If this is the starting point at which House Republicans intend to begin budget negotiations, I feel more confident than ever that they will not pass a new budget.
The House Budget Committee has unveiled their proposal for fiscal year 2018 which begins on October 1st and "insanity" is the only word that immediately came to mind. Among other horrible things, the proposal calls for cutting Medicare and devastating Medicaid.
From the Associated Press:
The plan, in theory at least, promises to balance the budget through unprecedented and politically unworkable cuts across the budget. It calls for turning this year’s projected $700 billion or so deficit into a tiny $9 billion surplus by 2027. It would do so by slashing $5.4 trillion over the coming decade, including almost $500 billion from Medicare, $1.5 trillion from Medicaid and the Obama health law, along with sweeping cuts to benefits such as federal employee pensions, food stamps, and tax credits for the working poor.
"In theory at least."
I'm pretty sure we just decided that we're not going to annihilate Medicaid and repeal Obamacare. I would guess that House Republicans developed this proposal under the assumption that Senate Republicans would successfully repeal Obamacare and destroy Medicaid as we know it, but that's apparently not going to happen. But in any event, I don't believe House Republicans will respond to the Senate's failure by dropping these measures from their proposal. It's more likely they will see this as their next opportunity to kill Obamacare.
But wait, this gets much, much
"In theory," their proposal says the federal budget will be balanced in 10 years but, as you might guess, that assumes a few things will happen that probably won't happen.
The House Republican budget proposal ties sweeping "tax reform," or tax cuts for the rich, to their massive spending cuts, but it also includes magic asterisks totaling more than $1.5 trillion in phantom growth that will trickle down into federal revenue. In other words, their insane spending cuts will not be enough on their own pay for their equally insane tax cuts for the rich.
Even if you were inclined to believe that removing $5.4 trillion in federal spending from the economy would somehow magically lead to $1.5 trillion in revenue from economic growth (these numbers do not even add up), their tax cut proposal calls for slashing taxes on corporations and the rich by 15 percent or more, allowing them to pay significantly less in taxes than they've ever paid before.
Look, I would not surprised if Speaker Paul Ryan manages to scrape together enough votes to advance this heinous proposal because he's done so almost every year since he first unveiled his Path to
Poverty Prosperity budget in 2011, but the Senate is another story.
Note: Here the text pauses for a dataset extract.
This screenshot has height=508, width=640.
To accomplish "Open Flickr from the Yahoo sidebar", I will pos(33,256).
If McConnell in the Senate could not find 50 votes to even proceed to debate on repealing and replacing Obamacare, how is he going to find enough votes for this monstrosity?
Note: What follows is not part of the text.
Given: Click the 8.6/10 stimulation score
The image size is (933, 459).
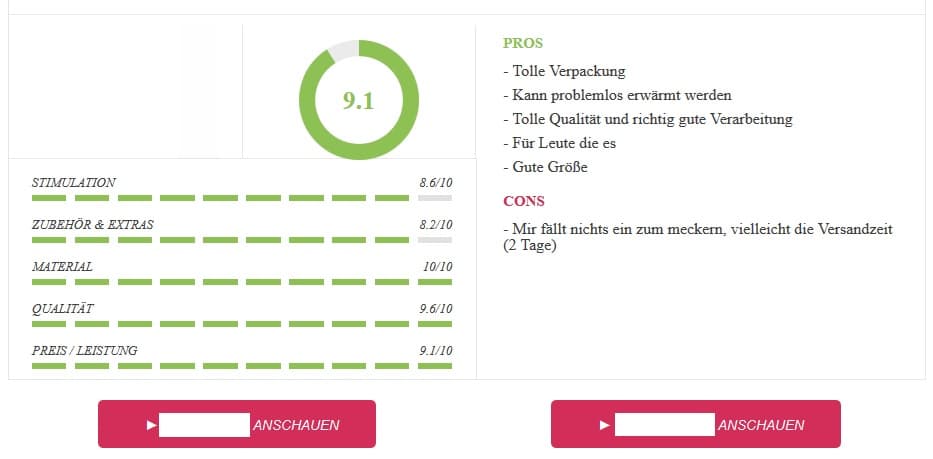Looking at the screenshot, I should coord(436,183).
By using this as their starting point, House Republicans would have to compromise the overwhelming majority of it to even approach the event horizon of something resembling a reasonable proposal. This significantly increases the chance that Congress will not be able to reach an agreement and will fund the federal government in fiscal 2018 with a continuing resolution that funds the government at fiscal 2017 levels.
If you've been following along, you know that means funding the government at a level that was first agreed to in 2015. Very little has changed since then.
By tying their "tax reform" plan to this budget proposal, both may die simultaneously.